• COSA SI CHIEDE:
Puoi riportare per intero, parola per parola, il brano sul commento letto in un gruppo Facebook?

---------- BRANO DI PARTENZA

Faccio parte di alcuni gruppi su Facebook, come la maggior parte di noi.

In uno di questi ieri un giovane uomo ha asserito che noi donne non dobbiamo fare un dramma se non abbiamo un bel fisico o una pancia piatta perché in fondo la cosa più importante per una donna è che quella pancia verrà riempita da un figlio, che una donna realizza pienamente se stessa solo quando è incinta e poi diventa madre. Che addirittura in quel momento raggiunge l’apice della sua bellezza.

Io sono madre. Amo mia figlia profondamente. Ho adorato tenerla dentro di me per 9 mesi.
Ma sono rimasta decisamente senza parole quando ho letto queste affermazioni benché fatte, immagino, in buona fede.

Ho trovato violento il commento.

Violento sottilmente perché il ragazzo in questione non si è reso nemmeno conto di aver rimandato un immagine sessista delle donne, un’immagine che ci “ autorizza” ad essere belle e realizzate solo ed esclusivamente nel momento in cui ci riproduciamo popolando il mondo di altri uomini.

Violento perché non ha tenuto minimamente conto di tutte quelle donne che per volere o per impossibilità non saranno mai madri, che di questo soffrano o ne facciano un punto di forza.

--------------------
---------- DATI REGISTRATI

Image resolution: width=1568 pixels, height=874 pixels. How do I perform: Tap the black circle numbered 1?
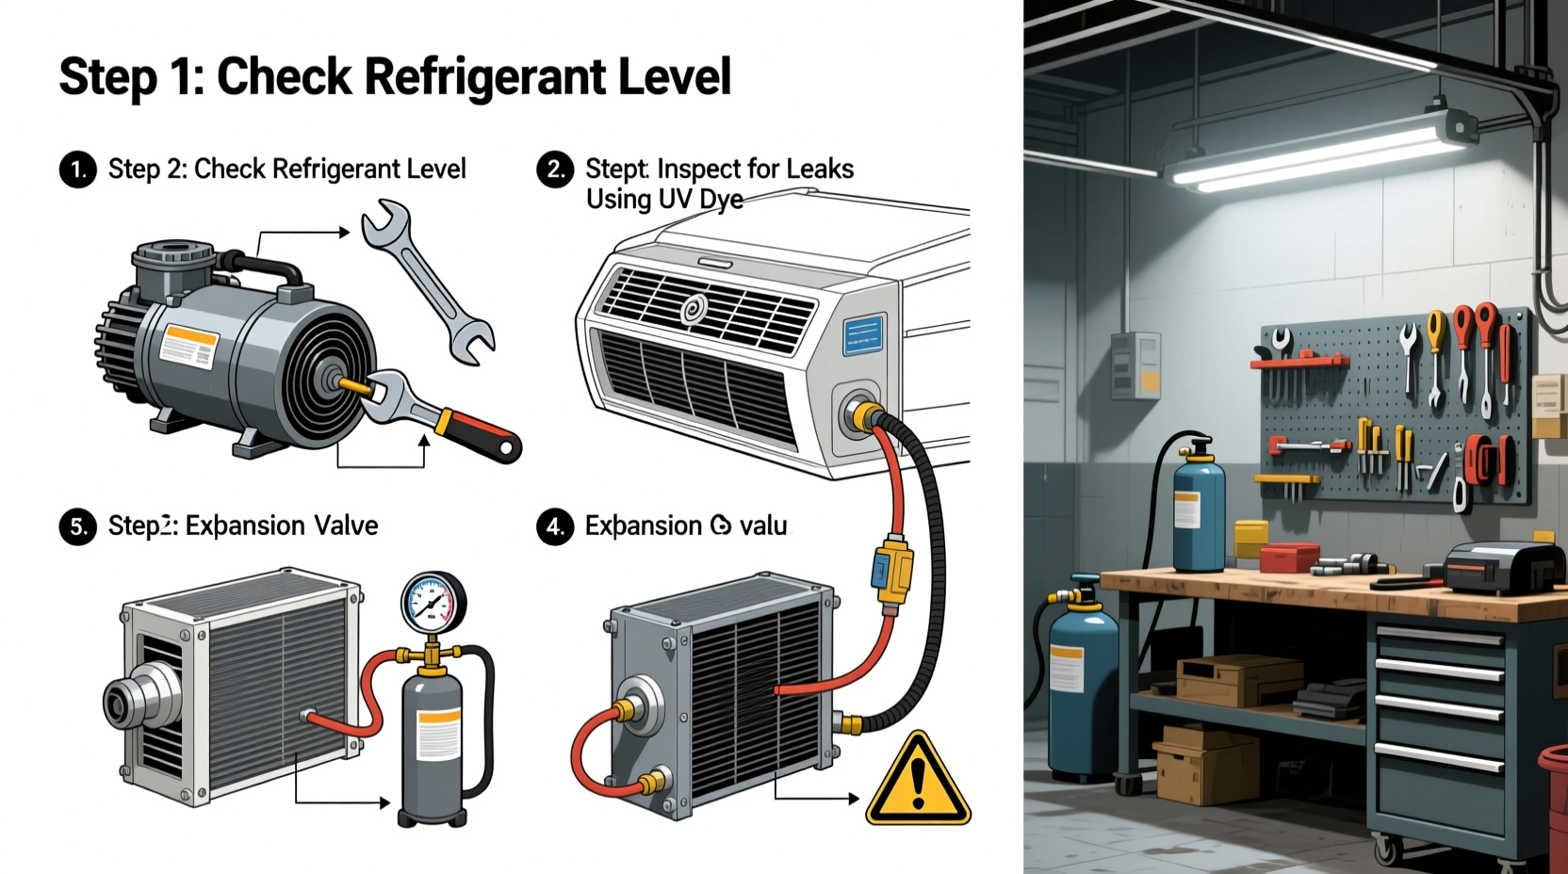click(x=78, y=170)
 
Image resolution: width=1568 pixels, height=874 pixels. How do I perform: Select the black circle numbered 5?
click(x=78, y=526)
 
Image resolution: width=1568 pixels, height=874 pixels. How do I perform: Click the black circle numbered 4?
click(x=555, y=526)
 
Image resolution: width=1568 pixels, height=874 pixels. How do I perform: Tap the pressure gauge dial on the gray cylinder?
click(x=433, y=603)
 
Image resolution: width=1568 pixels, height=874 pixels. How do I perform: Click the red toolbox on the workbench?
click(x=1289, y=558)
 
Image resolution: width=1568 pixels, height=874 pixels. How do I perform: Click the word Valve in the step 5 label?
click(x=346, y=526)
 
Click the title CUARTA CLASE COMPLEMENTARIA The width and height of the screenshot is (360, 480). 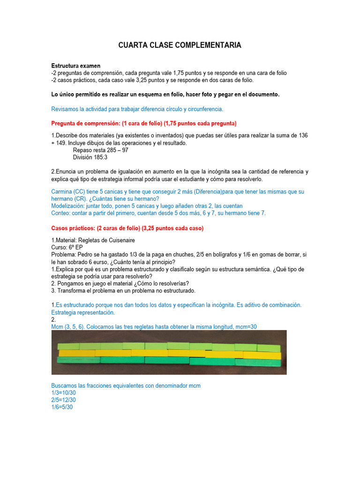coord(180,45)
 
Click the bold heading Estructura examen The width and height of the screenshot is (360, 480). coord(75,66)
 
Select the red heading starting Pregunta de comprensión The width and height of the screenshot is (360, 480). coord(143,123)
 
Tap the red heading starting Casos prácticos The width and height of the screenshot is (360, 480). coord(127,228)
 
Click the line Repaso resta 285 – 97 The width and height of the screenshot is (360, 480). coord(100,150)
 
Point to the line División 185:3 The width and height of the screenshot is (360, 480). coord(90,158)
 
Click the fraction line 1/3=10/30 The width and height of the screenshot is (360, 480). coord(63,393)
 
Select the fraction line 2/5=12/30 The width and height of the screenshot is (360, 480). coord(63,400)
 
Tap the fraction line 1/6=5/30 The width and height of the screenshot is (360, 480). coord(62,407)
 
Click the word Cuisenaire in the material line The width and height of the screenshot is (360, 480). coord(120,240)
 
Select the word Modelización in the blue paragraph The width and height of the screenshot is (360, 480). coord(68,206)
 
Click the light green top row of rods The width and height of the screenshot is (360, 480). coord(169,346)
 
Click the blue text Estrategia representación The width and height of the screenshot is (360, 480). coord(82,312)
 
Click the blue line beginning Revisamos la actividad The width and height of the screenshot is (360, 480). coord(137,109)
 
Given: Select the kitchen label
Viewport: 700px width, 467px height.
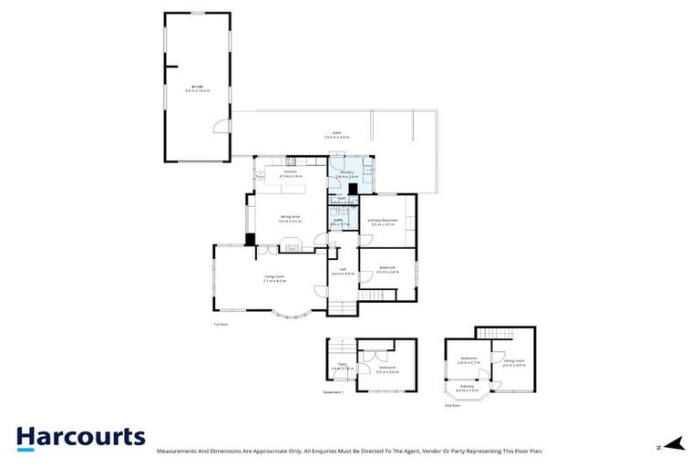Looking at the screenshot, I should click(291, 173).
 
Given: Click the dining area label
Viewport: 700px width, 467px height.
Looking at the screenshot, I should click(291, 218).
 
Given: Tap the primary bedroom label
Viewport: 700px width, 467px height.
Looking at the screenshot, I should click(383, 221).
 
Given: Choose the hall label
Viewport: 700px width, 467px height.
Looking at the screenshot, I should click(343, 271).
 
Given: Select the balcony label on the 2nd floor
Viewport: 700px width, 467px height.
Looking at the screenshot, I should click(466, 388).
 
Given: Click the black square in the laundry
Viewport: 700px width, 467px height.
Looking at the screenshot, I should click(353, 189).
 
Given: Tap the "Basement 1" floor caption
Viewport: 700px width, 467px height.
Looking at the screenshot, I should click(334, 392).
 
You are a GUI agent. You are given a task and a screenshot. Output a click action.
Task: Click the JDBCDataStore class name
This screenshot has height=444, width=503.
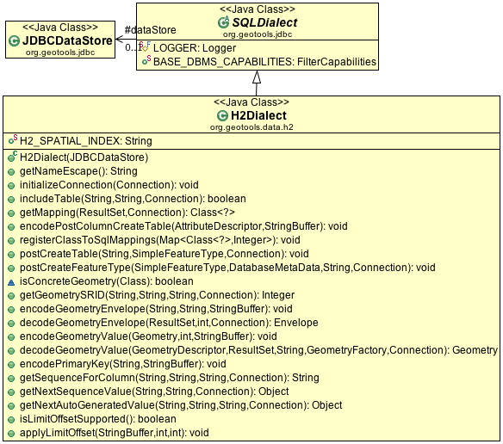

--------------------

• SOLUZIONE PROPOSTA:
Faccio parte di alcuni gruppi su Facebook, come la maggior parte di noi.

In uno di questi ieri un giovane uomo ha asserito che noi donne non dobbiamo fare un dramma se non abbiamo un bel fisico o una pancia piatta perché in fondo la cosa più importante per una donna è che quella pancia verrà riempita da un figlio, che una donna realizza pienamente se stessa solo quando è incinta e poi diventa madre. Che addirittura in quel momento raggiunge l’apice della sua bellezza.

Io sono madre. Amo mia figlia profondamente. Ho adorato tenerla dentro di me per 9 mesi.
Ma sono rimasta decisamente senza parole quando ho letto queste affermazioni benché fatte, immagino, in buona fede.

Ho trovato violento il commento.

Violento sottilmente perché il ragazzo in questione non si è reso nemmeno conto di aver rimandato un immagine sessista delle donne, un’immagine che ci “ autorizza” ad essere belle e realizzate solo ed esclusivamente nel momento in cui ci riproduciamo popolando il mondo di altri uomini.

Violento perché non ha tenuto minimamente conto di tutte quelle donne che per volere o per impossibilità non saranno mai madri, che di questo soffrano o ne facciano un punto di forza.